What to work on -
Reproduce exactly the lines from the one that holds "The image size is (644, 234)." through the last line of the entries, both ends included, but not the pictures.

Working data Start Marker

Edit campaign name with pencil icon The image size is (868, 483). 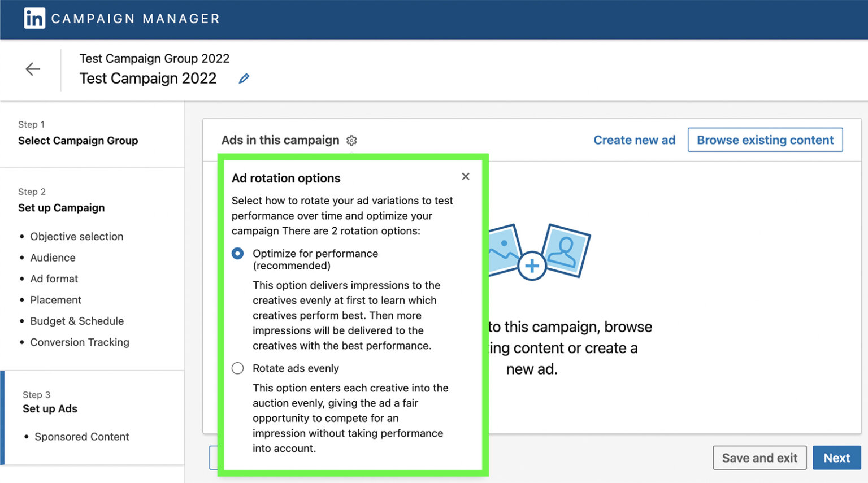pos(244,79)
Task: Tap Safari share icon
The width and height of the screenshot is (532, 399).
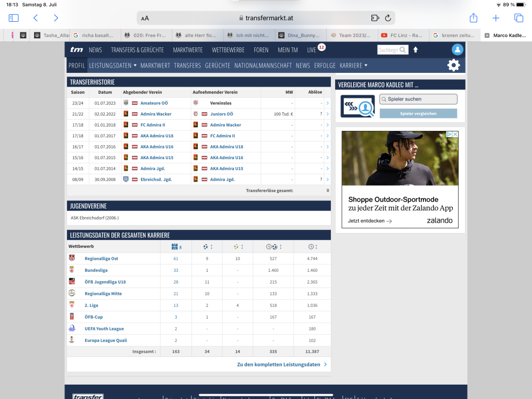Action: click(x=473, y=18)
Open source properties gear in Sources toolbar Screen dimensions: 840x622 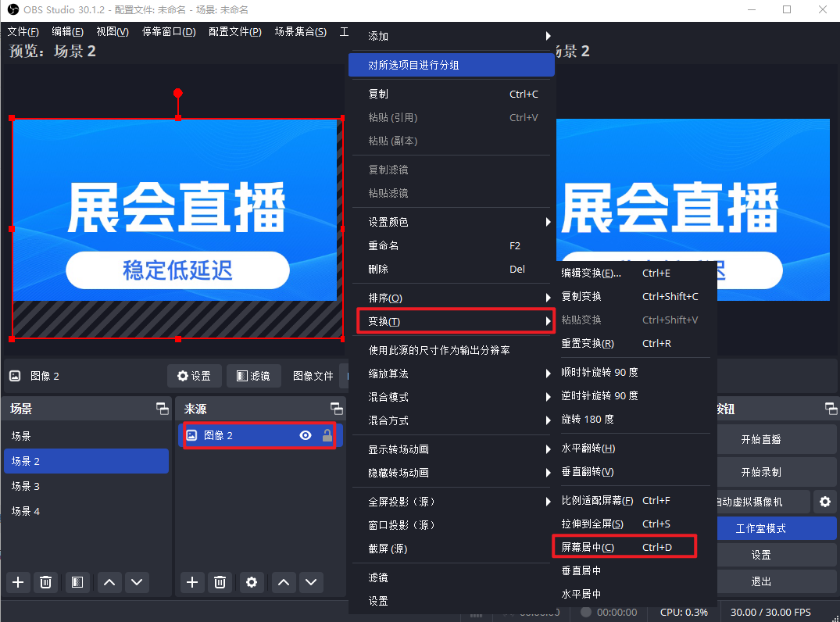(x=251, y=582)
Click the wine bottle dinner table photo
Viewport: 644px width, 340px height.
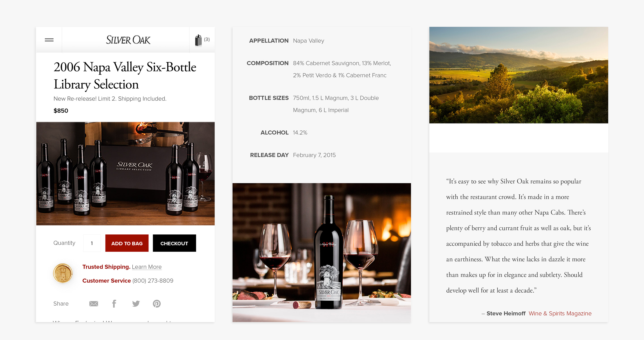coord(322,253)
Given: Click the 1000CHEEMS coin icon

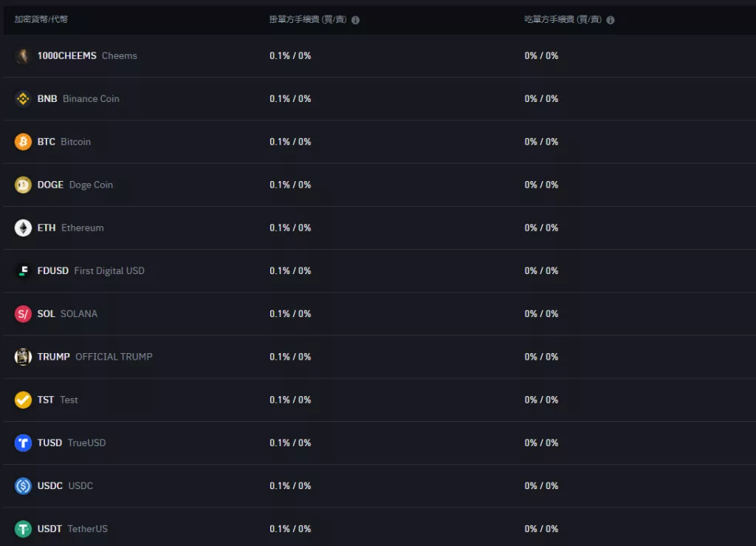Looking at the screenshot, I should 23,56.
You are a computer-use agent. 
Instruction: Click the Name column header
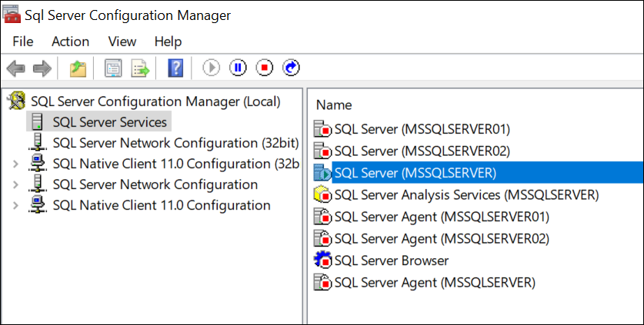tap(334, 105)
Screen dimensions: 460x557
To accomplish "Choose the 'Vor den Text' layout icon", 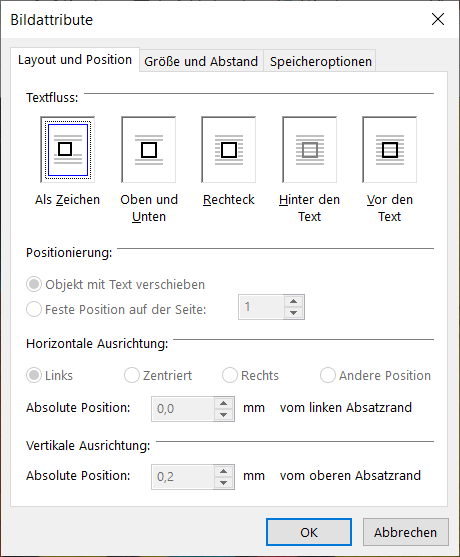I will click(x=390, y=150).
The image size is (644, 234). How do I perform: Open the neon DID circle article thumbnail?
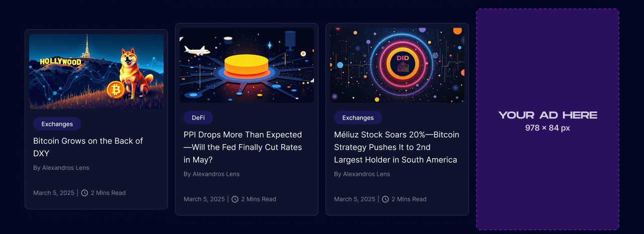[x=397, y=65]
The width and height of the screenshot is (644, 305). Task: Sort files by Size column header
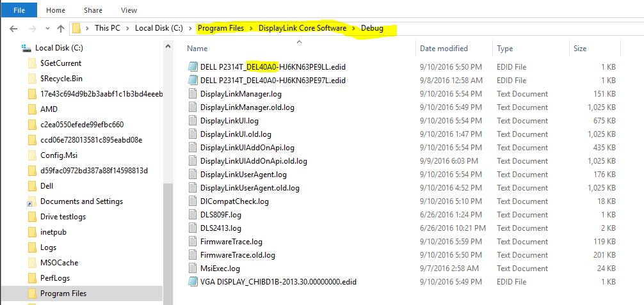coord(580,49)
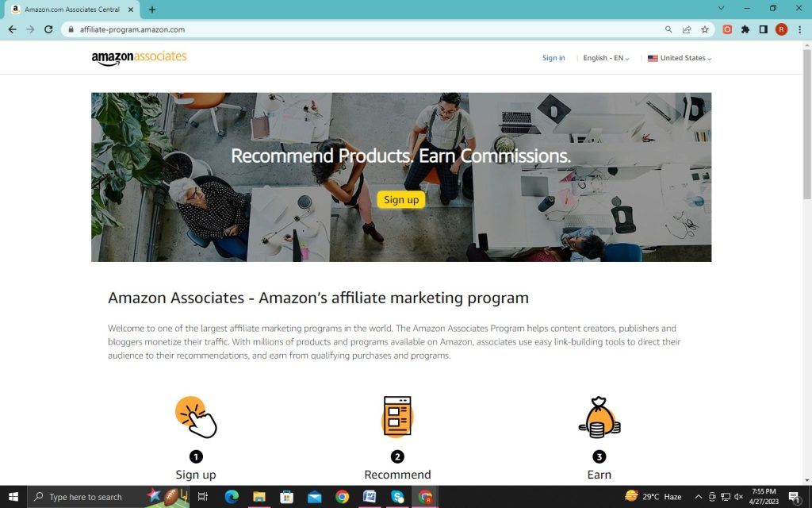The height and width of the screenshot is (508, 812).
Task: Click the yellow Sign up button
Action: 400,199
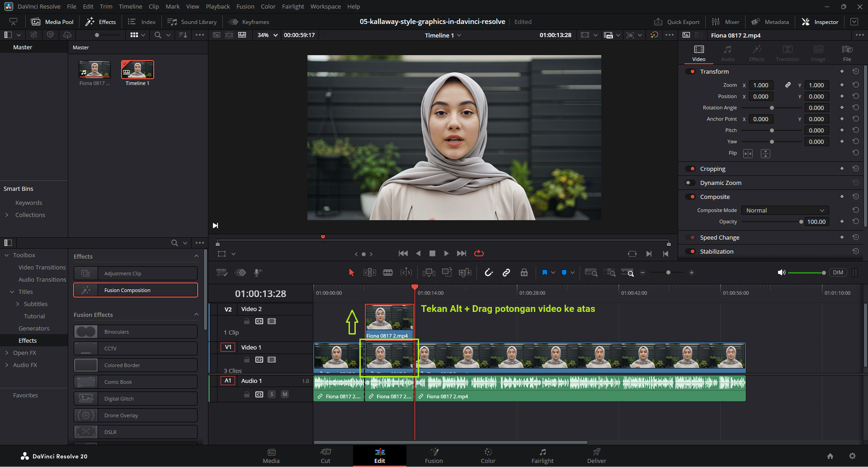868x467 pixels.
Task: Switch to the Color page
Action: pyautogui.click(x=488, y=455)
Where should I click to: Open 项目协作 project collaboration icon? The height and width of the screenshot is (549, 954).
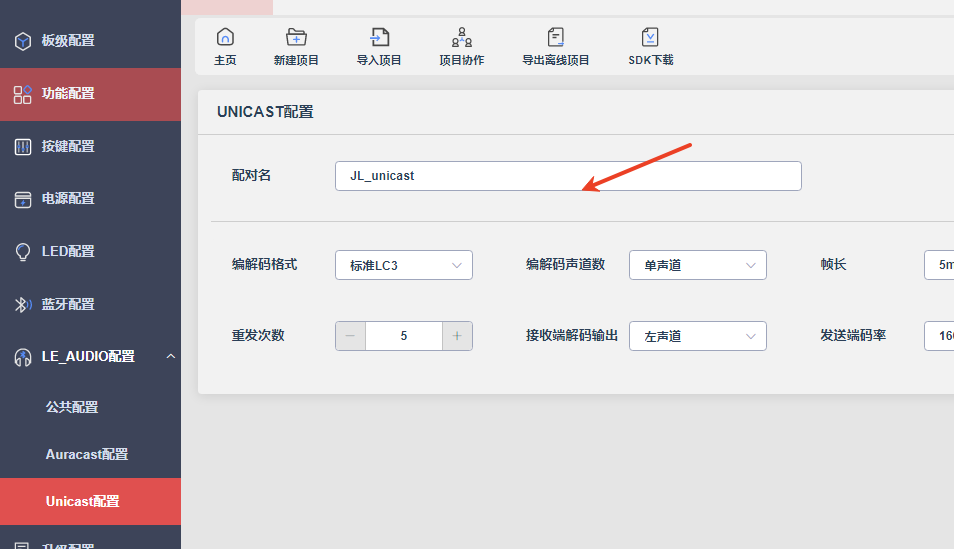462,38
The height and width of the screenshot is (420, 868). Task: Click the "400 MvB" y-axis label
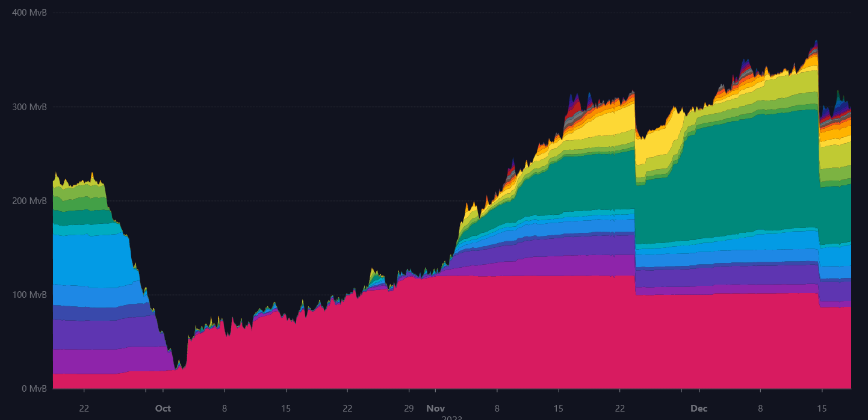tap(29, 13)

Working data End Marker

Result of this exercise -
The image size is (644, 234). How do I perform: Open the neon DID circle article thumbnail?
[x=397, y=65]
The width and height of the screenshot is (644, 305). Task: Sort files by Size column header
coord(580,49)
The height and width of the screenshot is (508, 812).
Task: Click the yellow Sign up button
Action: 400,199
868x467 pixels.
Task: Switch to the Color page
Action: pyautogui.click(x=488, y=455)
Where should I click to: Open 项目协作 project collaboration icon? The height and width of the screenshot is (549, 954).
462,38
The height and width of the screenshot is (420, 868). Task: Click the "400 MvB" y-axis label
tap(29, 13)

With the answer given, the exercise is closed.